Concept-Aware Batch Sampling Improves Language-Image Pretraining
Abstract
What data should a vision-language model be trained on? To answer this question, many data curation efforts center on the quality of a dataset. However, most of these existing methods are (i) offline, i.e. they produce a static dataset from a set of predetermined filtering criteria, and (ii) concept-agnostic, i.e. they use model-based filters which induce additional dataset bias. In this work, we go beyond such offline, concept-agnostic methods and advocate for more flexible, task-adaptive online concept-based curation.
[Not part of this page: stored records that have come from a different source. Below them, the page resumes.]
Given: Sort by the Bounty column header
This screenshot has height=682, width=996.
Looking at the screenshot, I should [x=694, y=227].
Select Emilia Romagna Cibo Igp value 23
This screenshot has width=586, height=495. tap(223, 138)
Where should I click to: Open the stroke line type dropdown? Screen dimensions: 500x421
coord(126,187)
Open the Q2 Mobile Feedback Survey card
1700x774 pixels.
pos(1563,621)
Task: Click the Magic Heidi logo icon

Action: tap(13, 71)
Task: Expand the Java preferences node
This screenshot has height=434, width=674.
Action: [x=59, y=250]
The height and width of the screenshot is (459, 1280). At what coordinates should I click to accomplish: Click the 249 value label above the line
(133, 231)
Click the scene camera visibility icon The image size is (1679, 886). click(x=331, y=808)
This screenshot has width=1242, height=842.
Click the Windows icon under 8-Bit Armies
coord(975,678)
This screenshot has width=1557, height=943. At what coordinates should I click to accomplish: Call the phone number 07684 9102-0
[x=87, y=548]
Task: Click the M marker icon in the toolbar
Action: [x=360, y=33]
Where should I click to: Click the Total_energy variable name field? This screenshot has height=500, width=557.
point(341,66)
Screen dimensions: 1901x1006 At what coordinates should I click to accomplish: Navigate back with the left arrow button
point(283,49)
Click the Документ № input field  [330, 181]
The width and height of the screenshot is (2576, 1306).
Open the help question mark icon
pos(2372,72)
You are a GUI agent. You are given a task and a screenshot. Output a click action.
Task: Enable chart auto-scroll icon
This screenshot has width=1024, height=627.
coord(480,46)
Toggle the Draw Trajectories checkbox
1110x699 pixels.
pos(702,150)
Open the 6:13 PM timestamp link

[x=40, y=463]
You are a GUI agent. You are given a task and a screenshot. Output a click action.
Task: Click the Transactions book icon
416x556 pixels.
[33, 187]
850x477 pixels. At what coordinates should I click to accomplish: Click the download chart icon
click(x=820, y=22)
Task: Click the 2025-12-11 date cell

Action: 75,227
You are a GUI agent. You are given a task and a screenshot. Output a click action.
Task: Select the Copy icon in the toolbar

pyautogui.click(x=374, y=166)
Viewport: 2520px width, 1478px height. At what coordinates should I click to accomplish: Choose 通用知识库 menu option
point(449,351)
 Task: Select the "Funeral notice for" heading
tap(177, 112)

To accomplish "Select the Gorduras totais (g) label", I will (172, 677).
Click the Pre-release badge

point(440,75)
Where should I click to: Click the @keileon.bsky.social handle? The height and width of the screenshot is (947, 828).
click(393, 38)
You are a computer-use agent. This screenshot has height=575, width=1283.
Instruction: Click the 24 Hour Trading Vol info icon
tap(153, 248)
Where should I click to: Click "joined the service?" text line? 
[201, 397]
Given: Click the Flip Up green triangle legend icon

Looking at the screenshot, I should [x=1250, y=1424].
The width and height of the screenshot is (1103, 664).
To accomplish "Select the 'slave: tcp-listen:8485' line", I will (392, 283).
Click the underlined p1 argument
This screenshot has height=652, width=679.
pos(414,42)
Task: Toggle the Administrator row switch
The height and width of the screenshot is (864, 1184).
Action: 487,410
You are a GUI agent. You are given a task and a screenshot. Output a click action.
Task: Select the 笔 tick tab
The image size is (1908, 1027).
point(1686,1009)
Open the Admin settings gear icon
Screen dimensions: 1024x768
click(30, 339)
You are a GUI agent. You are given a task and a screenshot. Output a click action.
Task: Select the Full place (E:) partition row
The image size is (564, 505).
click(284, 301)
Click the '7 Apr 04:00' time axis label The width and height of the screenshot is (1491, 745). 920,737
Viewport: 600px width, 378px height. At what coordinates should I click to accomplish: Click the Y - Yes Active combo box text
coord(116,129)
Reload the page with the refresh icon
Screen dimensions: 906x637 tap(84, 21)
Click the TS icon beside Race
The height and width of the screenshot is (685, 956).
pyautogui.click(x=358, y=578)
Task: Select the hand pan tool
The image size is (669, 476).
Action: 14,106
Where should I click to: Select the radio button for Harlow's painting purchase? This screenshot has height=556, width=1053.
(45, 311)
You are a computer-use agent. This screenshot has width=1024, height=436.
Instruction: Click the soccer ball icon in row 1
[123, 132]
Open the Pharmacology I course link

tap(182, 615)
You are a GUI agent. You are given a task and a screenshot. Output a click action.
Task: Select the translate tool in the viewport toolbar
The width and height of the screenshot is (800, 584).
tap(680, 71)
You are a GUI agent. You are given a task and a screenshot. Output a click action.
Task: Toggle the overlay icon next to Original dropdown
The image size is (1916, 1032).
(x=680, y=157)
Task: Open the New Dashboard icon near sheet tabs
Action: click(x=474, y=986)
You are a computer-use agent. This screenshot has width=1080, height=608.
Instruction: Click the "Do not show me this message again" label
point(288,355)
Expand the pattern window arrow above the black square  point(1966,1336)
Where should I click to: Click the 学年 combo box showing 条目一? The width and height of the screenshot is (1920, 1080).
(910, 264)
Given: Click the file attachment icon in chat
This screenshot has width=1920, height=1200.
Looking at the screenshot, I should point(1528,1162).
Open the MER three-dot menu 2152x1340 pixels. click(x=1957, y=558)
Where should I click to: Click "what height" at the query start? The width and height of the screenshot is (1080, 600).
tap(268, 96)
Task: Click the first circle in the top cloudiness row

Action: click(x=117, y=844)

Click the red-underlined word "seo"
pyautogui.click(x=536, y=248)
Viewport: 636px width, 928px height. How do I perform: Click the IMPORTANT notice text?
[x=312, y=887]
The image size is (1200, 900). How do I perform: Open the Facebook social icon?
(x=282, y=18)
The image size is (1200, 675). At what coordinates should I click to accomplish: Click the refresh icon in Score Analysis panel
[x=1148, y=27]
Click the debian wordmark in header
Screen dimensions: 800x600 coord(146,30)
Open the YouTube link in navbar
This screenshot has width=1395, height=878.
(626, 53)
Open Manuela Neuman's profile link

Our first contribution is DataConcept, a collection of 128M web-crawled image-text pairs annotated with fine-grained details about their concept composition. Building on DataConcept, we introduce CABS (Concept-Aware Batch Sampling), a simple yet effective batch-sampling framework that flexibly constructs batches on-the-fly based on specific target distributions. We propose two variants: (i) Diversity Maximization, to curate batches with the broadest coverage of available concepts, and (ii) CABS-FM (Frequency Maximization), to curate batches with maximal object multiplicity. Through extensive evaluations with four visual backbones and a suite of 28 benchmarks, we demonstrate that CABS significantly benefits Language-Image Pretraining (LIP) and yields highly performant models on long-tailed evaluations. Overall, CABS represents a strong open-source alternative to proprietary online curation algorithms, enabling practitioners to define custom concept distributions that optimize for specific downstream tasks. Both DataConcept and the source code for CABS will be made public.